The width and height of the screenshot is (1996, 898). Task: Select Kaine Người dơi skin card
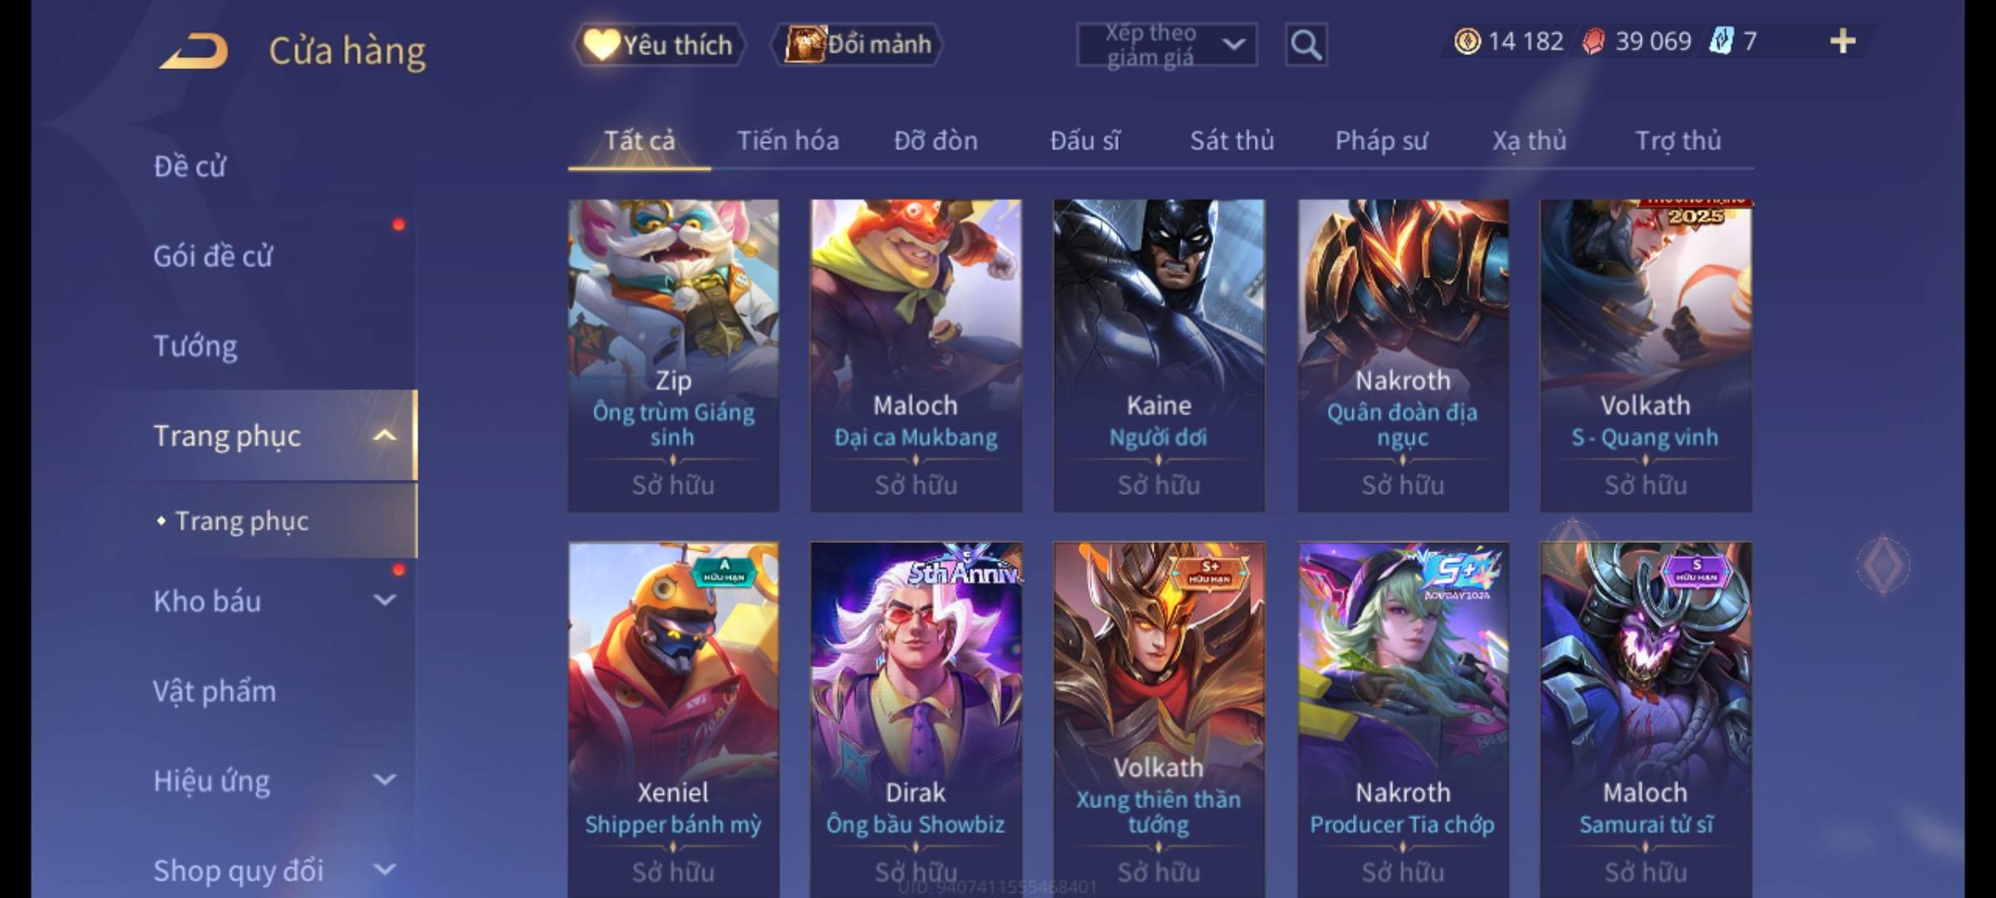1159,355

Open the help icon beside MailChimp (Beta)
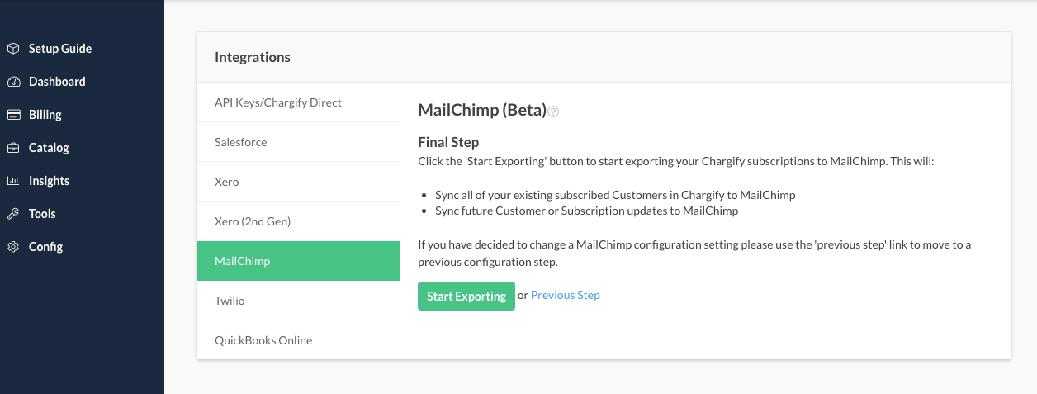554,112
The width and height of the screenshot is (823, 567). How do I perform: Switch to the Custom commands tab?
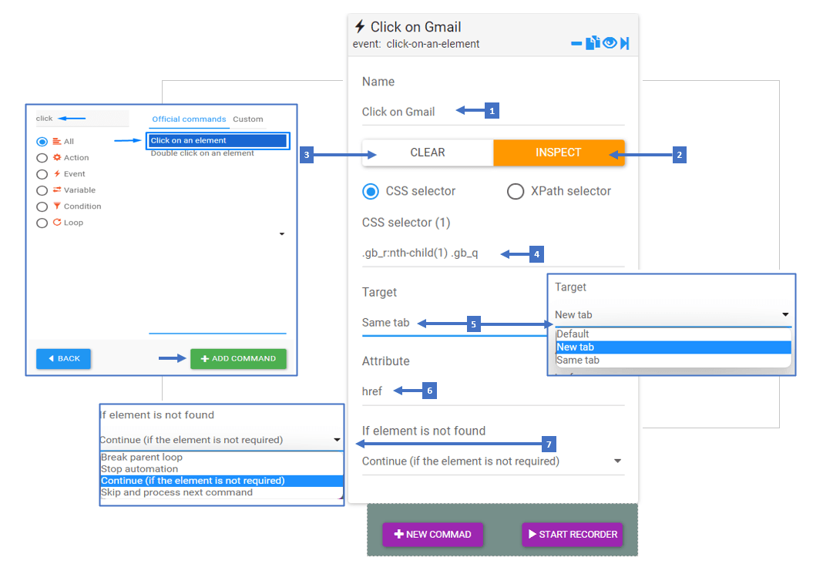tap(248, 119)
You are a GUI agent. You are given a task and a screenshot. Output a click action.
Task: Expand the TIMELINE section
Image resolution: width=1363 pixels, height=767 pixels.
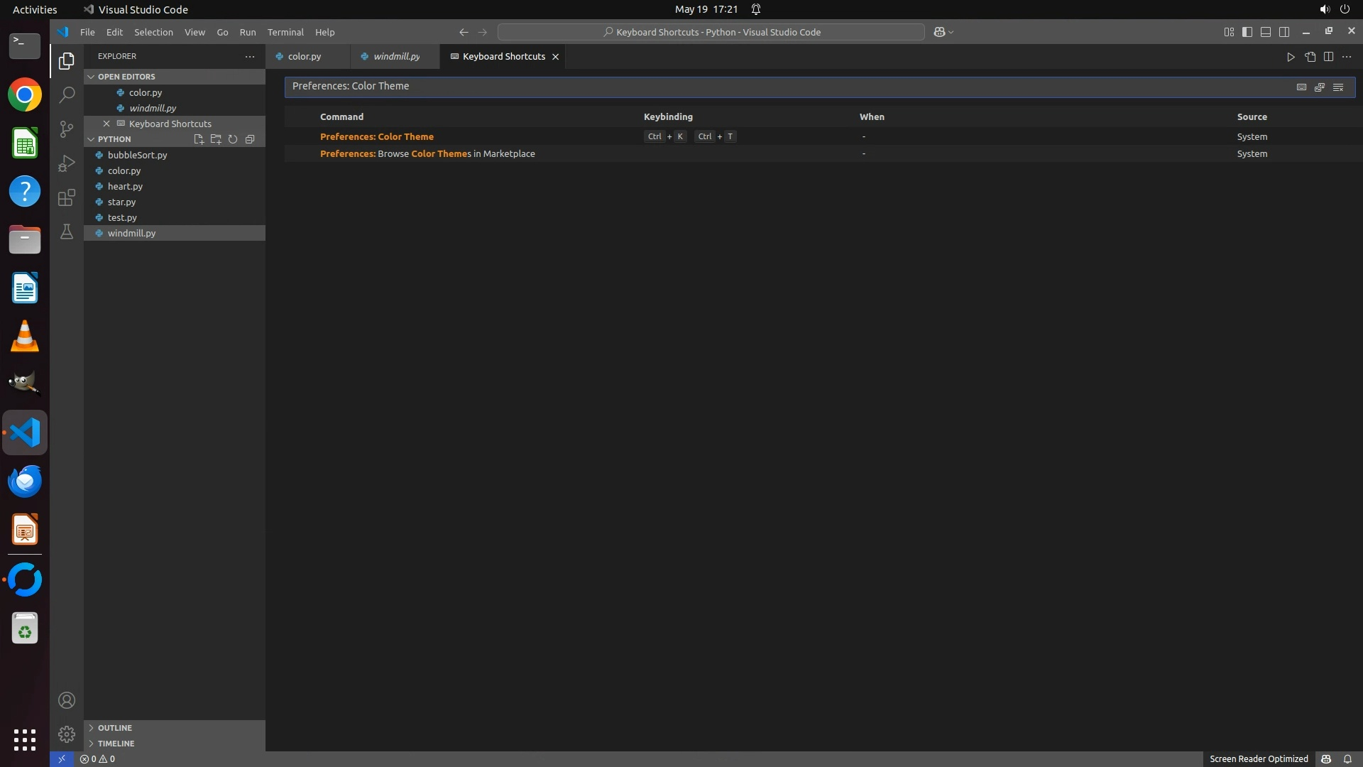[116, 744]
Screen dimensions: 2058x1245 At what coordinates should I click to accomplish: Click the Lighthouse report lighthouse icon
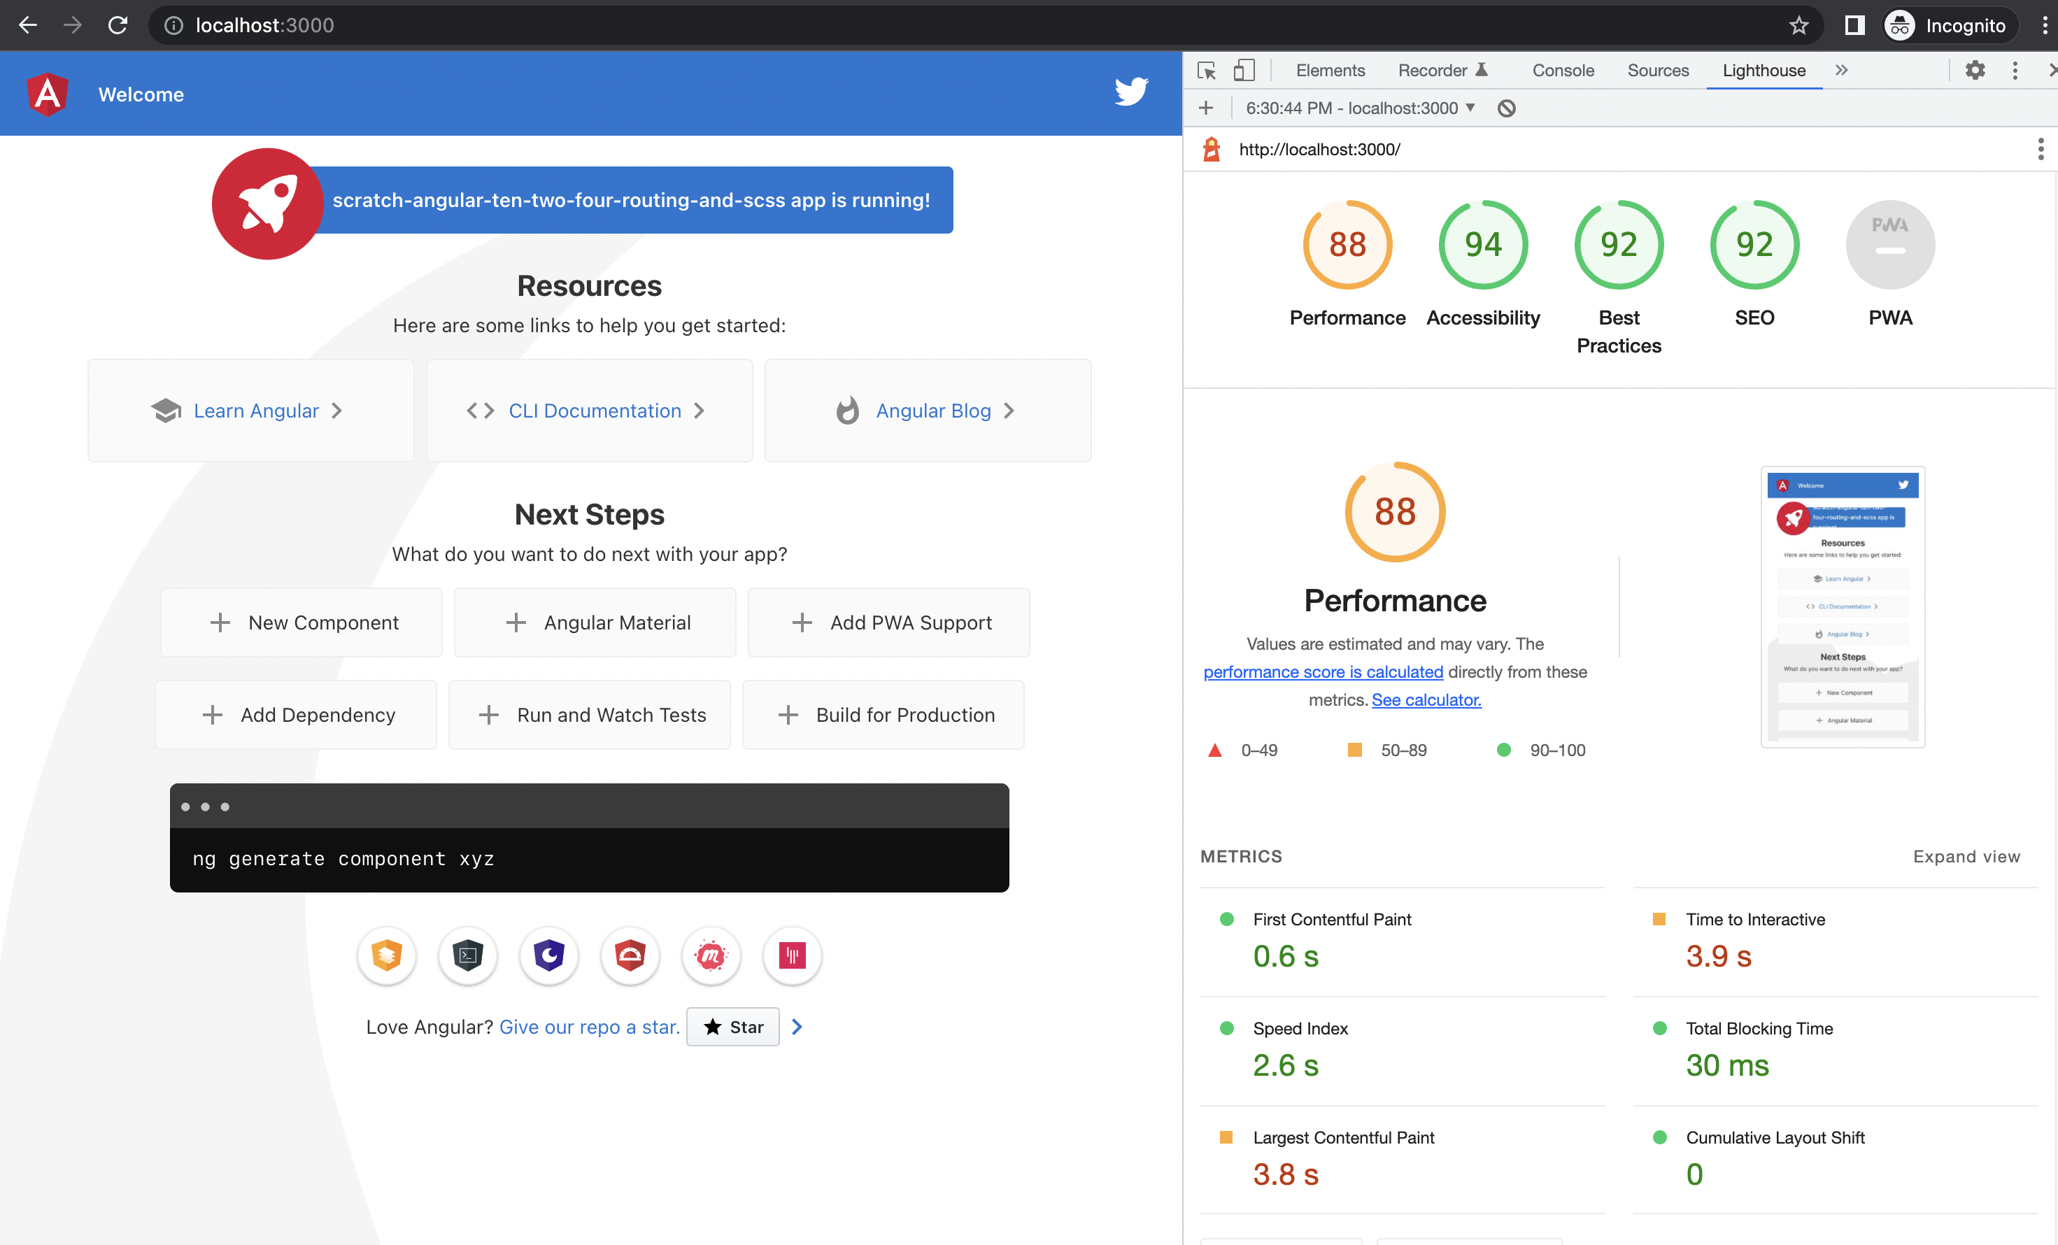(x=1211, y=149)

Stated problem »
Copy the lines above from the one containing "You are a GUI" through the last of them, leaving the pictures out.

Correct result »
You are a GUI agent. You are given a task and a screenshot. Output a click action.
Task: Expand the TIMELINE section
Image resolution: width=1363 pixels, height=767 pixels.
[116, 744]
Screen dimensions: 2058x1245 At what coordinates should I click to accomplish: Click the Lighthouse report lighthouse icon
(x=1211, y=149)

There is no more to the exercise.